La chronique de Myret Zaki
Ukraine-Russie: retour sur le sombre business des révolutions colorées

L’agression russe contre l’Ukraine vient après 20 ans d’ingérence américaine qui, sous prétexte d’exporter la démocratie à l’Est, a téléguidé les révolutions colorées, pour convertir ces pays à l’économie de marché et aux intérêts américains.
Publié: 28.02.2022 à 14:25 heures
Myret Zaki

Sur les réseaux sociaux, les condamnations de la Russie pleuvent depuis l’invasion de l’Ukraine le 24 février. Les discours sont caricaturaux, la terminologie néoconservatrice chère à George W. Bush fait son grand retour, opposant naïvement le «monde libre» au «fascisme».

Mais on lit très peu sur le contexte. La guerre actuelle fait suite à une autre guerre, idéologique celle-ci, au travers de 20 années d’ingérence américaine dans la politique interne des pays de l’Est. Légitimée par le noble prétexte d’exporter la «démocratie», elle vise en réalité à convertir cette région du monde à l’économie de marché et à l’ouverture aux produits et capitaux américains. Cette politique agressive de «dérussification» des pays de l’Est intervient alors que les États-Unis cherchent à remplacer la Russie en tant qu’exportateur de gaz et pétrole à l’Europe, et qu’ils pourraient bien y arriver.

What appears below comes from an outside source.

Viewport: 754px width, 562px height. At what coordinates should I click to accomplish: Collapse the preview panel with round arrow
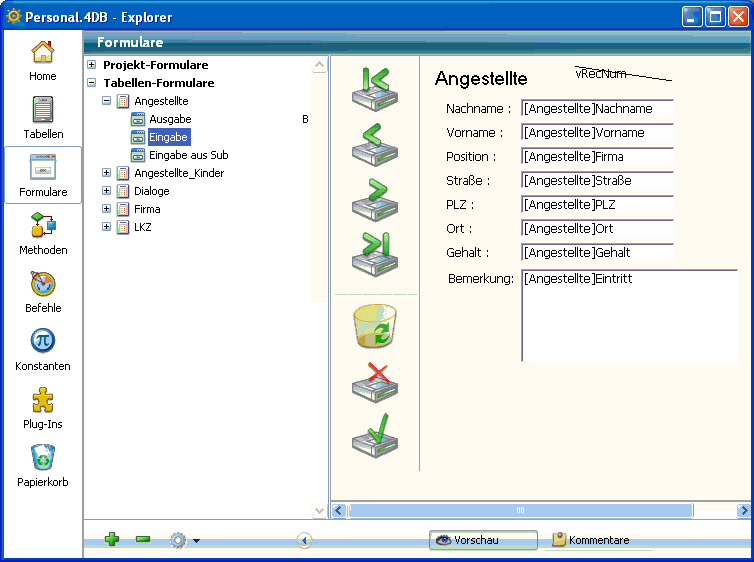pos(305,540)
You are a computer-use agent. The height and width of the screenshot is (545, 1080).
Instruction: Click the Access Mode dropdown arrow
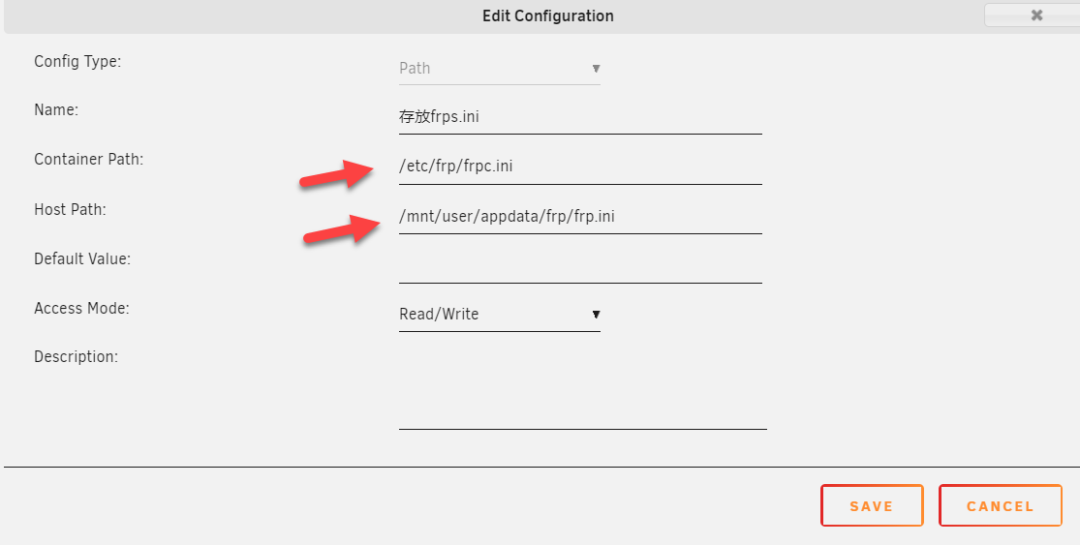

Les dessous de l’influence américaine, qui a clairement contribué à l’escalade des tensions, sont détaillés dans un documentaire de 2005 qu’il faut revoir: «États-Unis, à la conquête de l’Est», réalisé par la journaliste Manon Loizeau, Prix Albert Londres. Diffusée sur Canal+, l’enquête révèle comment les États-Unis, par le biais d'organisations et de fondations «humanitaires», ont financé et aidé en sous-main les révolutions serbe, géorgienne, ukrainienne et kirghize, en inculquant une vision économique de la démocratie, qui favorise les intérêts américains. Les idéologues de ces révolutions, qui ont produit les films, manuels, modes d’emploi, sont tous Américains. Petite séance de rattrapage.

Une manifestation pro-ukrainienne, le 21 février à Washington. Les drapeaux ukrainiens et américains se côtoient. Une image symbolique à plus d'un titre.
Photo: imago images/NurPhoto

Révolutions pas tout à fait spontanées

Entre 2001 et 2005, sous l’ère George W. Bush, quatre révolutions à l’Est ont fait basculer plusieurs régimes dans le camp occidental et anti-russe: la Serbie (révolution de velours) a été suivie par la Géorgie (révolution des roses), puis par l’Ukraine (révolution orange) et le Kirghizistan (révolution des tulipes). Un domino révolutionnaire qui a retourné un à un des régimes favorables à Moscou, pour placer au pouvoir des pro-occidentaux. Il faut essayer d’imaginer ce qui se passerait si la Russie était intervenue dans de telles proportions sur le continent nord et sud-américain.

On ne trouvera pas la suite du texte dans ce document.